In brief

  • PayPal is introducing a feature for buying and selling crypto.
  • The price of Bitcoin shot up at the news, with speculation that mass adoption is around the corner.
  • However, PayPal is stripping several salient Bitcoin features from its product.

News broke this morning that PayPal, the company that kickstarted the online money transfer industry, will start allowing users to buy Bitcoin via its app and website.

Some have hailed the move as a decisive moment for Bitcoin adoption and cryptocurrency markets have responded favorably, with the price of BTC briefly hitting $13,000 today. But others think PayPal's forthcoming feature is a bad look for the world’s largest cryptocurrency, primarily because of what it lacks.

PayPal’s new feature will allow users in the United States to buy, sell, and hold Bitcoin, Bitcoin Cash, Ethereum, and Litecoin on its platform. 

But there are a few things missing—for starters, private keys. While that’s something exchange users may not scoff at, they may be more troubled that “the crypto in your account cannot be transferred to other accounts on or off PayPal.” Which is something you would expect from an asset you supposedly own.

Blockstream CEO Adam Back and Kraken's Dan Held pointed out that PayPal could follow the lead of other platforms, such as eToro, and add withdrawal features after the fact.

However, for the moment PayPal's proposal is like Bitcoin without the Bitcoin.

Thus, according to Casa CTO Jameson Lopp, it’s not really crypto that PayPal is making available, but IOUs. In other words, and say it with me, not your keys, not your coins.

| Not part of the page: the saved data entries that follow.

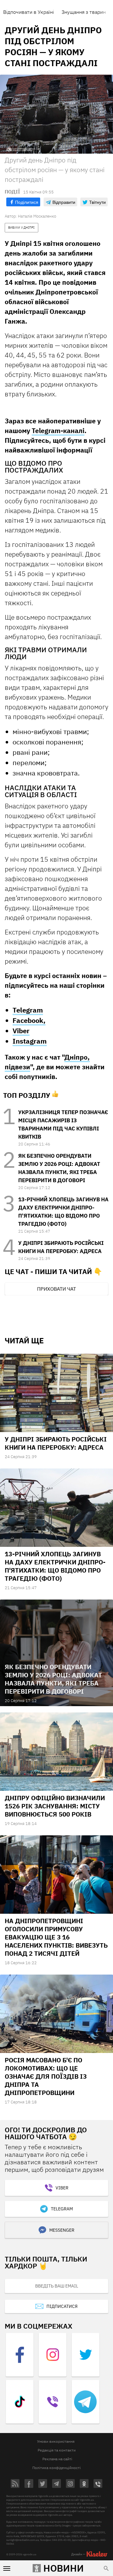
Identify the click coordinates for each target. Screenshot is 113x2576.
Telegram (28, 1009)
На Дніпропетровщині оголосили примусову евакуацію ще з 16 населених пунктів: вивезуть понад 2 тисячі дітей (56, 1937)
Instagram (30, 1040)
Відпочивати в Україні (28, 12)
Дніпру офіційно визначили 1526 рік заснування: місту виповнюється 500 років (55, 1806)
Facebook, (29, 1020)
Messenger (61, 2230)
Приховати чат (56, 1289)
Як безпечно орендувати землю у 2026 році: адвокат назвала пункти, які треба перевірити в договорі (53, 1679)
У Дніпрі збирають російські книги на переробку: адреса (56, 1443)
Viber (21, 1030)
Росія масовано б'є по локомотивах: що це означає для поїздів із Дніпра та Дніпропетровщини (46, 2076)
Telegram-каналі (58, 430)
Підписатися (62, 2306)
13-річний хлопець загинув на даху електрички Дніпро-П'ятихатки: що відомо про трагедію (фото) (55, 1566)
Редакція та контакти (57, 2450)
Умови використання (55, 2441)
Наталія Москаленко (37, 216)
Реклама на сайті (57, 2459)
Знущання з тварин (84, 12)
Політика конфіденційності (56, 2467)
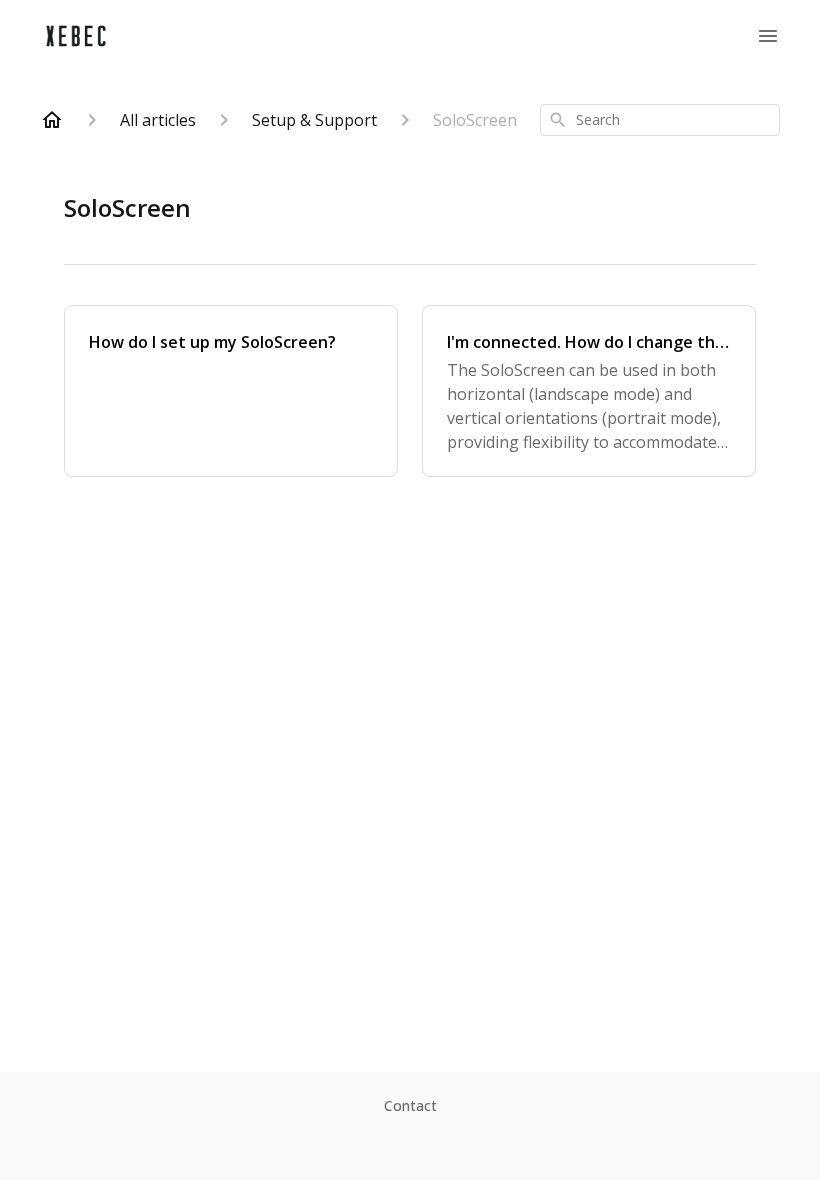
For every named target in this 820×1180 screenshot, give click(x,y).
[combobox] (660, 120)
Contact (410, 1105)
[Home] (52, 120)
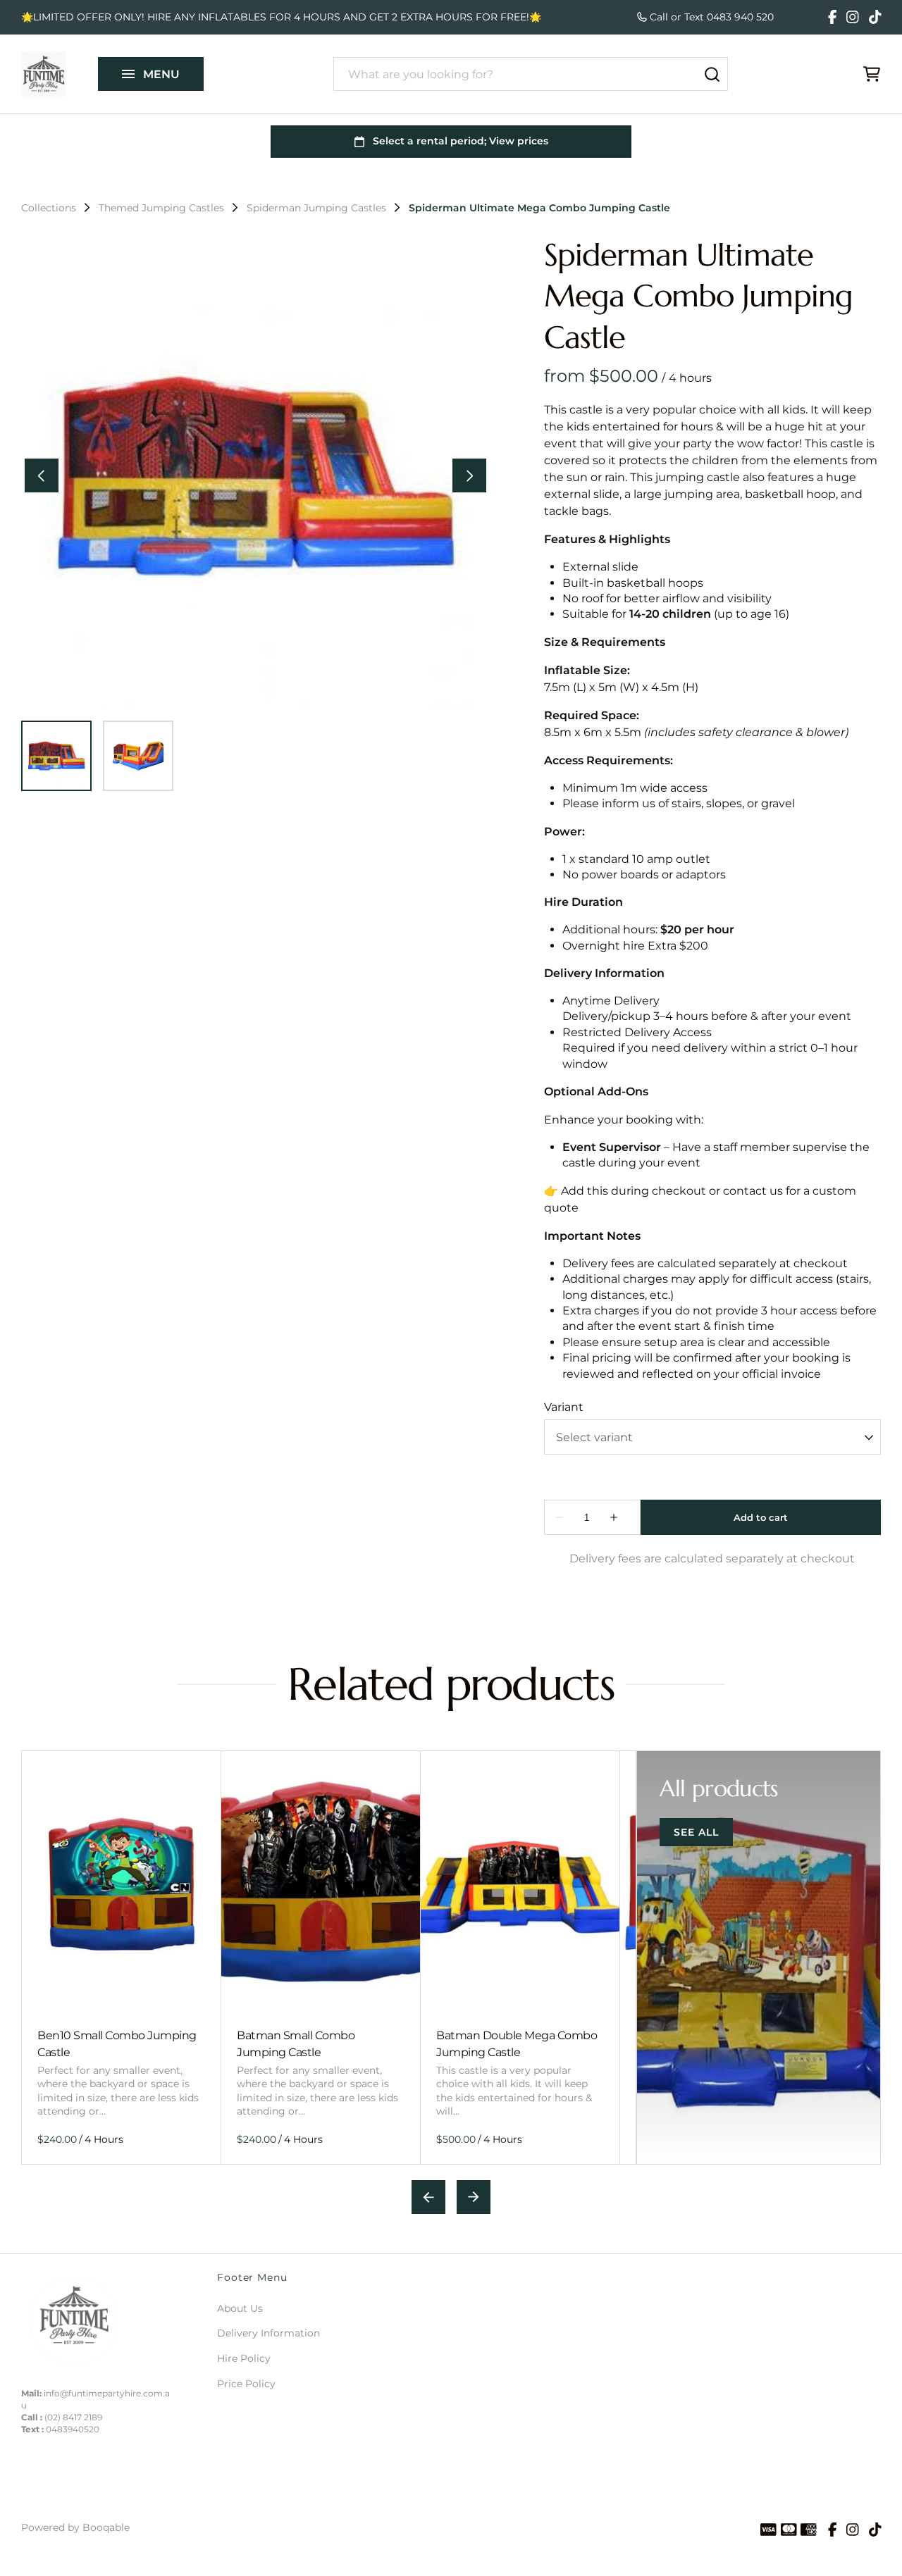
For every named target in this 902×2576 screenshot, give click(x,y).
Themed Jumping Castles (161, 208)
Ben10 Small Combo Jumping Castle (117, 2043)
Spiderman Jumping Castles (316, 208)
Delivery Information (268, 2333)
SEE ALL (696, 1832)
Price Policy (246, 2383)
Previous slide (428, 2197)
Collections (48, 208)
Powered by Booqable (75, 2527)
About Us (240, 2308)
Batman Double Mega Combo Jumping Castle (516, 2043)
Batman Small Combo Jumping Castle (295, 2043)
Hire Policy (244, 2358)
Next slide (473, 2197)
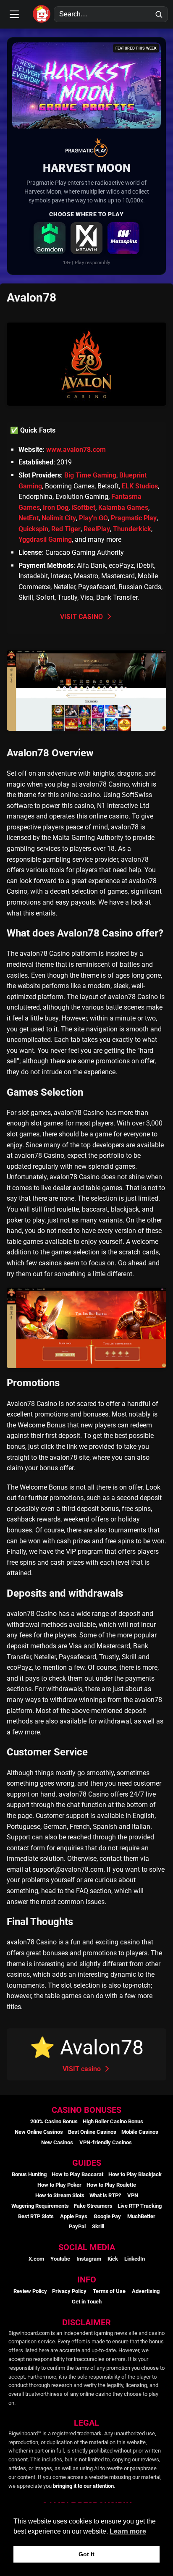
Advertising (146, 2291)
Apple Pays (73, 2216)
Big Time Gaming (90, 475)
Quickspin (33, 529)
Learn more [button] (128, 2531)
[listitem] (50, 238)
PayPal (77, 2226)
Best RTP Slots (36, 2216)
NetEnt (28, 518)
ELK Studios (140, 486)
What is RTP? (105, 2195)
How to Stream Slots (59, 2195)
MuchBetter (141, 2216)
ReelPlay (97, 529)
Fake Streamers (93, 2206)
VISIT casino (82, 2069)
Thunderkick (132, 529)
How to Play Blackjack (135, 2174)
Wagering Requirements (40, 2206)
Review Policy (30, 2291)
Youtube (60, 2259)
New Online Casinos (39, 2132)
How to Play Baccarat (77, 2174)
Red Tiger (66, 529)
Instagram (88, 2259)
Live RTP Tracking (140, 2206)
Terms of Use (109, 2291)
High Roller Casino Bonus (113, 2121)
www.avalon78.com (76, 450)
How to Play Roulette (111, 2185)
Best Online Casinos (92, 2132)
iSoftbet (83, 508)
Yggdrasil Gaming (45, 539)
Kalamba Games (123, 508)
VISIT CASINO (82, 617)
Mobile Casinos (139, 2132)
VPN (132, 2195)
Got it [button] (86, 2554)
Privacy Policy (69, 2291)
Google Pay (107, 2216)
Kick (112, 2259)
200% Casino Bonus (54, 2121)
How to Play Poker (59, 2185)
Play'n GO (93, 518)
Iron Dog (55, 508)
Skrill (98, 2226)
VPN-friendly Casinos (105, 2142)
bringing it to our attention (83, 2486)
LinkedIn (134, 2259)
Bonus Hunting (29, 2174)
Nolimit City (59, 518)
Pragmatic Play (134, 518)
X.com (36, 2259)
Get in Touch (87, 2301)
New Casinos (57, 2142)
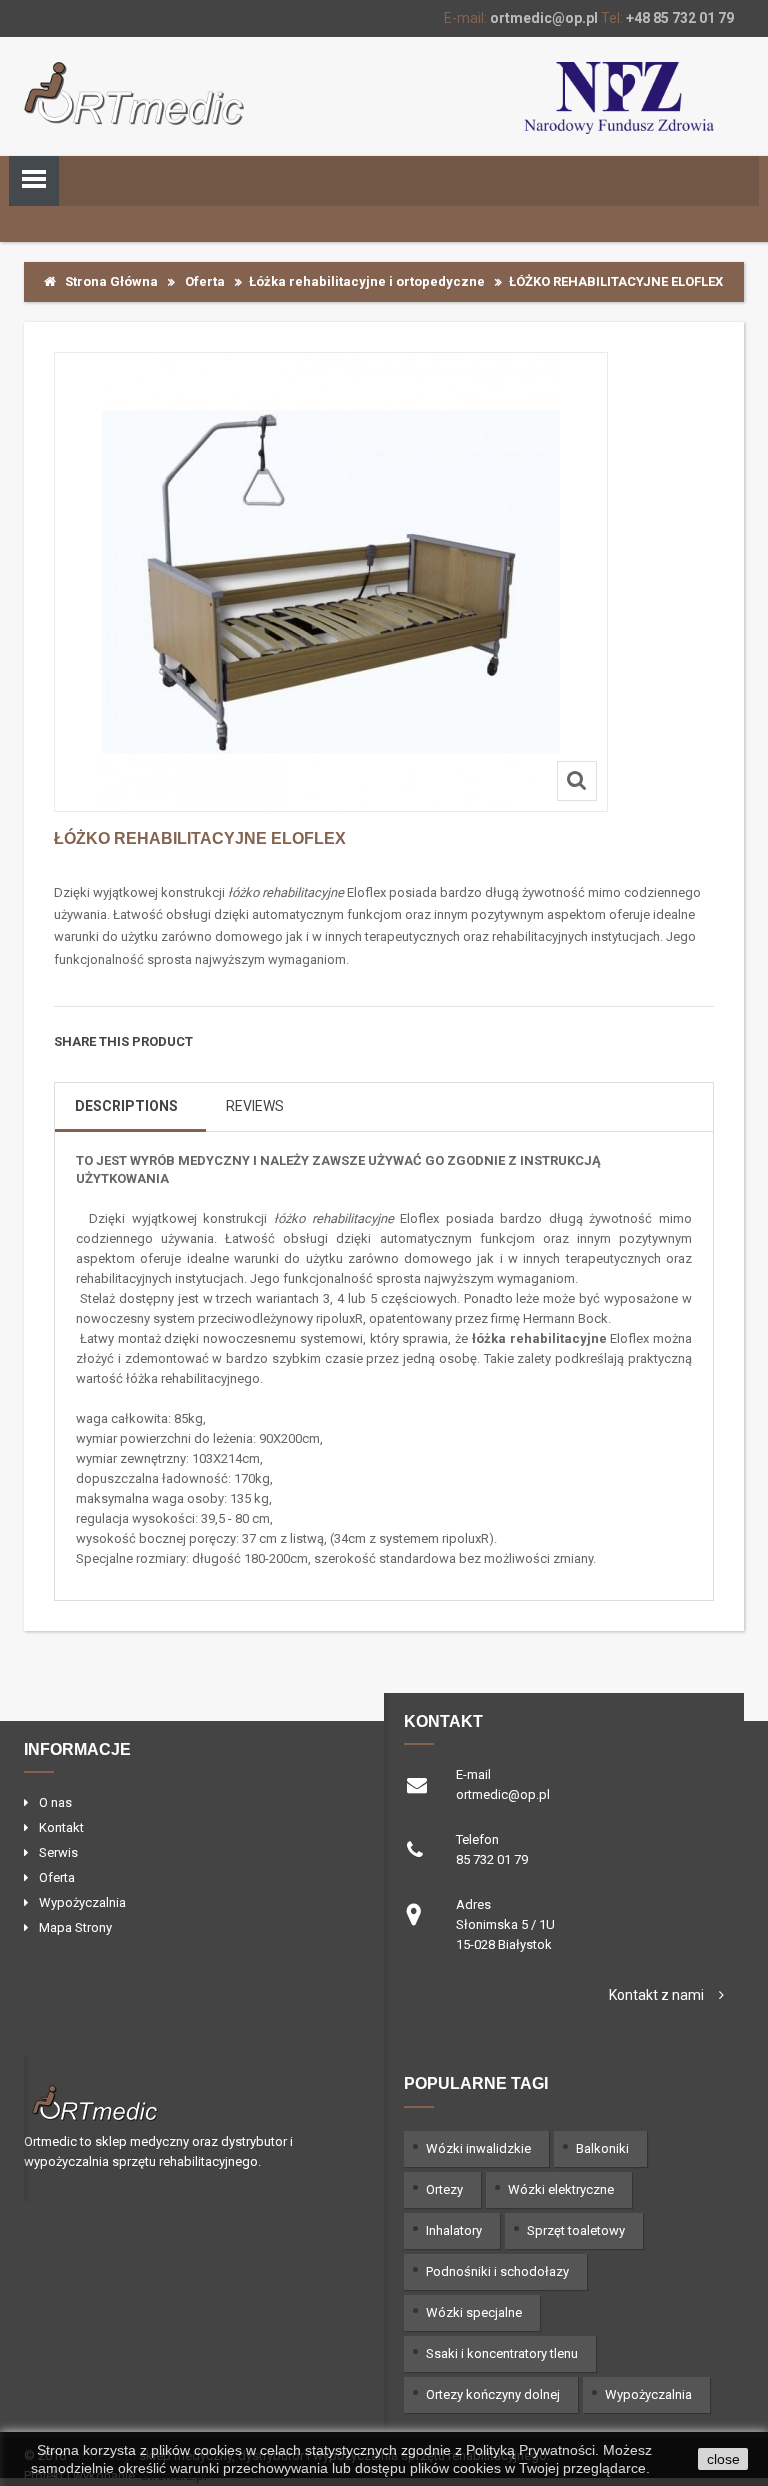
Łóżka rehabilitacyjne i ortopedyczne (367, 281)
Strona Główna (107, 281)
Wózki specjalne (474, 2312)
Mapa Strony (75, 1927)
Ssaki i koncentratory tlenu (502, 2353)
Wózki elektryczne (561, 2189)
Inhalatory (454, 2230)
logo (186, 2101)
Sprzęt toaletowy (576, 2230)
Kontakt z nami (656, 1995)
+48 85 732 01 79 (680, 18)
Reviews (255, 1106)
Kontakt (61, 1827)
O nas (55, 1802)
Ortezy (444, 2189)
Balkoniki (602, 2148)
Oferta (205, 281)
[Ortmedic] (134, 93)
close (723, 2459)
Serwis (58, 1852)
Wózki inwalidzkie (478, 2148)
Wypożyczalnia (82, 1902)
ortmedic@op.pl (544, 18)
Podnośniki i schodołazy (497, 2271)
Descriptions (126, 1106)
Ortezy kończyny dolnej (493, 2394)
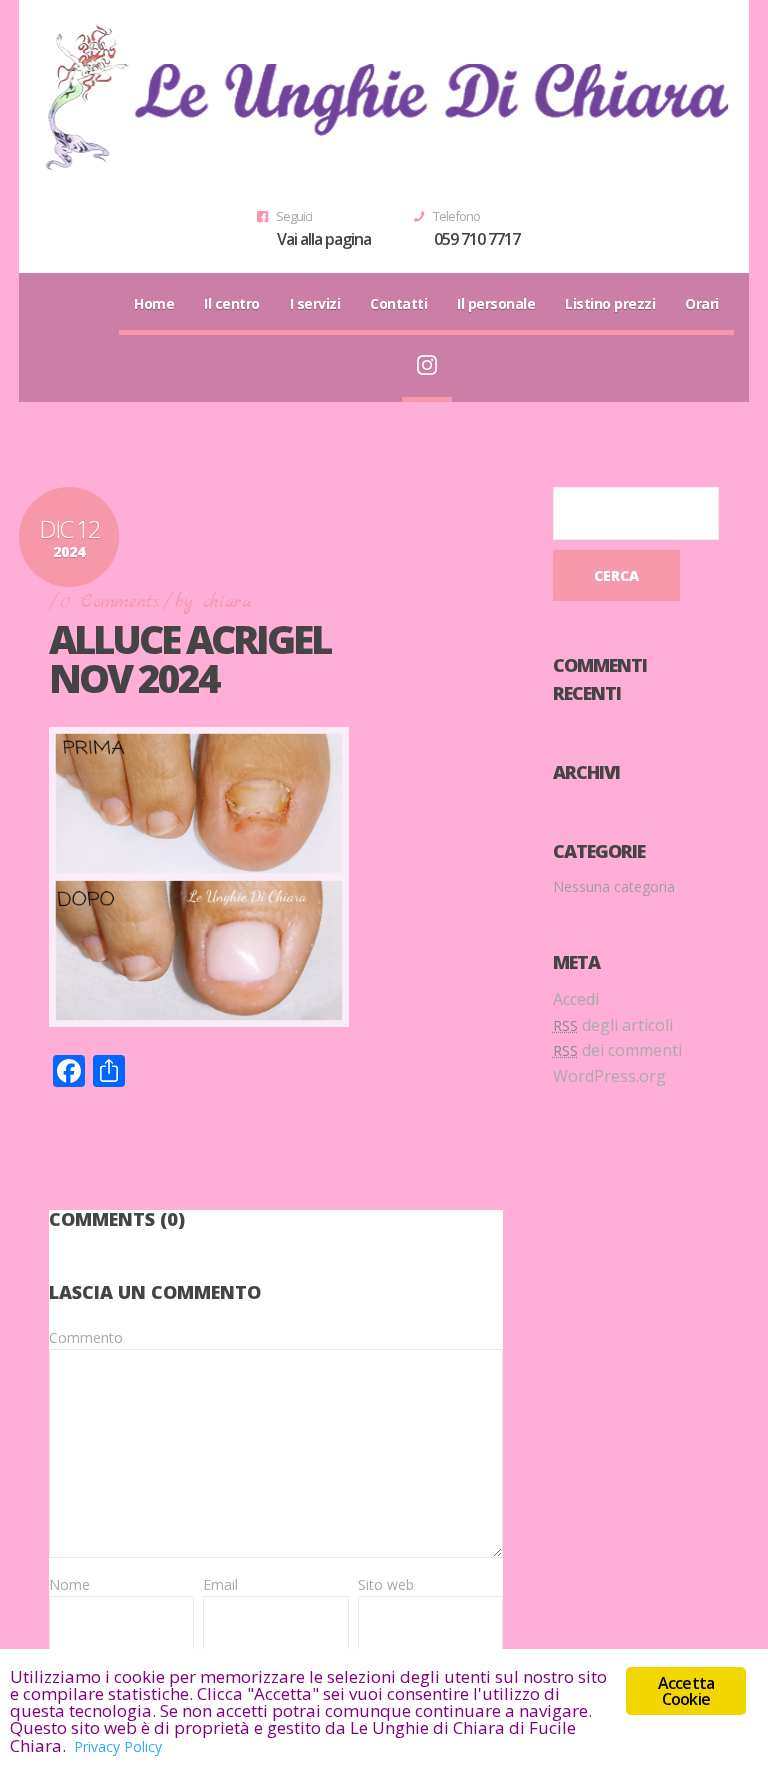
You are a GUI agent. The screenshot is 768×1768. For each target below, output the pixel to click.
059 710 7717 (477, 239)
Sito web (386, 1584)
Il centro (232, 303)
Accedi (576, 999)
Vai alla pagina (324, 239)
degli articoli (613, 1025)
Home (154, 303)
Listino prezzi (610, 303)
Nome (69, 1584)
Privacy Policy (118, 1746)
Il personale (496, 303)
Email (220, 1584)
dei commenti (617, 1050)
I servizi (315, 303)
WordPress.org (609, 1076)
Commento (86, 1337)
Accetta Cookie (686, 1691)
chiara (227, 602)
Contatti (398, 303)
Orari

SatoshiLabs, the creator of the Trezor hardware wallet, wasted no time telling people not to use PayPal for Bitcoin (which would, of course, cut into their core offering).

“When a household brand like PayPal starts selling Bitcoin, it’s probably not because they want to spur healthy adoption,” it said in a blog post.

It continued: “The only reasons to own Bitcoin which cannot be used would be to invest for the long term, which is incredibly reckless to do when your funds are held by a third party, or speculate on its price, which again, would be introducing the masses to financial mechanisms they do not understand.”

Ripple CEO Brad Garlinghouse admitted it was “great to see a payment pioneer leaning in,” but noted it was “disappointing [that] some fundamental tenets/benefits of crypto are spurned.” He then pivoted to a common refrain at Ripple, speculating that PayPal is remaining cautious because of crypto’s regulatory uncertainty within the US. (Ripple execs have publicly stated they are considering relocating the company outside the US.)

If Garlinghouse is right, then one might reasonably expect PayPal’s cryptocurrency features to evolve and expand, as Back and Held apparently do. Indeed, next year, PayPal plans to allow users to actually use Bitcoin for payments, though merchants will receive dollars rather than BTC.

Regardless, these battle lines have been drawn before, and they’ll continue to divide cryptocurrency users. However, the question is: When more giants like PayPal get into the game (and perhaps drive the price up), how many people will stand with the cypherpunks on the other side?